= June Pursell =

American singer-songwriter

Photo of Pursell in 1932

June Pursell (also known as June Purcell) was an American singer, songwriter, and actress, who also played the ukulele. Born as Mary Pursell on December 16, 1902, in Indianapolis, Indiana, she made notable contributions to the world of music and film during her career.

==Information==

Pursell had no intentions of entering show business, but after her father died, she was tasked with supporting the family. Pursell then broke her arm and performed some of her earliest gigs with her arm in a sling. Pursell was initially offered $150 per week to perform and later passed an audition for the KNX radio station. While her first performance was not popular with the main KNX announcer, she received a lot of fan-mail and was hired.

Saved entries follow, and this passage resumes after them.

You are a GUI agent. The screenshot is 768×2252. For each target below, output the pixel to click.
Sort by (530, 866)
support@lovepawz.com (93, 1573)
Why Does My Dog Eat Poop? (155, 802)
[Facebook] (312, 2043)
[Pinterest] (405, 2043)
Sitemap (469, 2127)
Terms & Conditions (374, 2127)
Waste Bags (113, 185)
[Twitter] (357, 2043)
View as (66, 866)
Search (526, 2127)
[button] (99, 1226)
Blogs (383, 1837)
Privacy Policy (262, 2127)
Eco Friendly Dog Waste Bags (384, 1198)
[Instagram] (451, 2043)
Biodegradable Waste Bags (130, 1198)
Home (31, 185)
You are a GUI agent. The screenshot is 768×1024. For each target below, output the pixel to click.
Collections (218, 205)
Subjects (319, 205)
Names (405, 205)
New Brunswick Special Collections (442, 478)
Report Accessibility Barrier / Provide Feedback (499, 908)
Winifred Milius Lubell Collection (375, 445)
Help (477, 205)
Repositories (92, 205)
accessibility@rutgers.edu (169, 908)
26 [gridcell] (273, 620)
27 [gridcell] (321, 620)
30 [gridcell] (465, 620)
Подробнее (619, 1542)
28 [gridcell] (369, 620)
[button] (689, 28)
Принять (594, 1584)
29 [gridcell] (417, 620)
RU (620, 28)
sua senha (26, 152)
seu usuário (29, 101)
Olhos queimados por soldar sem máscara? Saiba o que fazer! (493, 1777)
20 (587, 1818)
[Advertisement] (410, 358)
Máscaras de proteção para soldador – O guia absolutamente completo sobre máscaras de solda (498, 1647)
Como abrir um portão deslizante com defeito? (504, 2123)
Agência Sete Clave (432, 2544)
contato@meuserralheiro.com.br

Pursell's vocal talents gained recognition in the 1920s and 1930s. She was signed with NBC and was compared to Nora Bayes. She became known as "The KNX Girl" and deemed "the girl with the ballad voice". Between 1925 and 1932, she recorded for both the Victor and Brunswick labels. From 1929 to 1931 she sang and recorded with Earl Burtnett and his Los Angeles Biltmore Hotel Orchestra, and in 1932 she sang and recorded with Jack Denny and his Waldoff-Astoria Orchestra. These recordings showcased her versatile abilities as a soprano solo artist, as well as her collaborations with esteemed band leaders such as Roy Fox, Earl Burtnett, and Jack Denny.
June Pursell's soprano voice captivated audiences and earned her a place among the prominent singers of her time. Pursell also made notable appearances in two films: "The Hollywood Revue" in 1929 and "Viennese Nights" in 1930. These appearances allowed Pursell to display her talents to a wider audience.

As a songwriter, Pursell wrote several songs including "What Good Am I Without You" and "I Couldn't Love You More If I Tried", both copyrighted in 1956.

== Personal life ==

Pursell married Thomas H. Culkin in January 1952. Pursell's surname was often misspelled as "Purcell".